===== Records for the task =====
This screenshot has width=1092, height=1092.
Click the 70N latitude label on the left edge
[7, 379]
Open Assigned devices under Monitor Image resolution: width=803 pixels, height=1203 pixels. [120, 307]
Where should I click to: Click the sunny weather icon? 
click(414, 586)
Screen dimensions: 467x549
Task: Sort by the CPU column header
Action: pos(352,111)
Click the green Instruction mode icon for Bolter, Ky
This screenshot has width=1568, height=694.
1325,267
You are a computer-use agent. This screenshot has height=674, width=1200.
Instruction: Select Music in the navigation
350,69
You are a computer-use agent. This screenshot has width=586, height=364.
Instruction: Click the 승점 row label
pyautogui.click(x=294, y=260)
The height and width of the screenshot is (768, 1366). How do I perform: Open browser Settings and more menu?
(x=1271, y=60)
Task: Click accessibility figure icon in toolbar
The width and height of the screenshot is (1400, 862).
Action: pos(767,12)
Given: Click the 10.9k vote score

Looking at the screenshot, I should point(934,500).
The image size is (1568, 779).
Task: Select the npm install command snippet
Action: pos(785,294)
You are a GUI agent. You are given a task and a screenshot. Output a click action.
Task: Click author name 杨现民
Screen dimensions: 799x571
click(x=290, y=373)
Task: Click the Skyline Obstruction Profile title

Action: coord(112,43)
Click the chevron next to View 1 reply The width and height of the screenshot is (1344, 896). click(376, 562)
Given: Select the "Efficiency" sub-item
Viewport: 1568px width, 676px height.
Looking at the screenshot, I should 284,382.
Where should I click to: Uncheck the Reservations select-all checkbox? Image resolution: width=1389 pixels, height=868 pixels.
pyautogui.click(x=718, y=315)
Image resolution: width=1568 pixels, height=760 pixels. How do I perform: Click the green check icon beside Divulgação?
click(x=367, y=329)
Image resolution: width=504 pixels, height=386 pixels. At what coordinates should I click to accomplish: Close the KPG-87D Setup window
=====
Reproduce every line of the entries above without changing a single character.

▶ Exercise answer:
This screenshot has width=1092, height=1092.
Click the 70N latitude label on the left edge
[7, 379]
Open Assigned devices under Monitor Image resolution: width=803 pixels, height=1203 pixels. [120, 307]
Where should I click to: Click the sunny weather icon? 
click(414, 586)
Screen dimensions: 467x549
Task: Sort by the CPU column header
Action: pos(352,111)
Click the green Instruction mode icon for Bolter, Ky
This screenshot has width=1568, height=694.
1325,267
You are a computer-use agent. This screenshot has height=674, width=1200.
Instruction: Select Music in the navigation
350,69
You are a computer-use agent. This screenshot has width=586, height=364.
Instruction: Click the 승점 row label
pyautogui.click(x=294, y=260)
The height and width of the screenshot is (768, 1366). How do I perform: Open browser Settings and more menu?
(x=1271, y=60)
Task: Click accessibility figure icon in toolbar
The width and height of the screenshot is (1400, 862).
Action: pos(767,12)
Given: Click the 10.9k vote score

Looking at the screenshot, I should point(934,500).
The image size is (1568, 779).
Task: Select the npm install command snippet
Action: pos(785,294)
You are a GUI agent. You are given a task and a screenshot. Output a click action.
Task: Click author name 杨现民
Screen dimensions: 799x571
click(x=290, y=373)
Task: Click the Skyline Obstruction Profile title

Action: coord(112,43)
Click the chevron next to View 1 reply The width and height of the screenshot is (1344, 896). click(376, 562)
Given: Select the "Efficiency" sub-item
Viewport: 1568px width, 676px height.
Looking at the screenshot, I should 284,382.
Where should I click to: Uncheck the Reservations select-all checkbox? Image resolution: width=1389 pixels, height=868 pixels.
pyautogui.click(x=718, y=315)
Image resolution: width=1568 pixels, height=760 pixels. How do I perform: Click the green check icon beside Divulgação?
click(x=367, y=329)
Image resolution: width=504 pixels, height=386 pixels. At what coordinates should I click to accomplish: Close the KPG-87D Setup window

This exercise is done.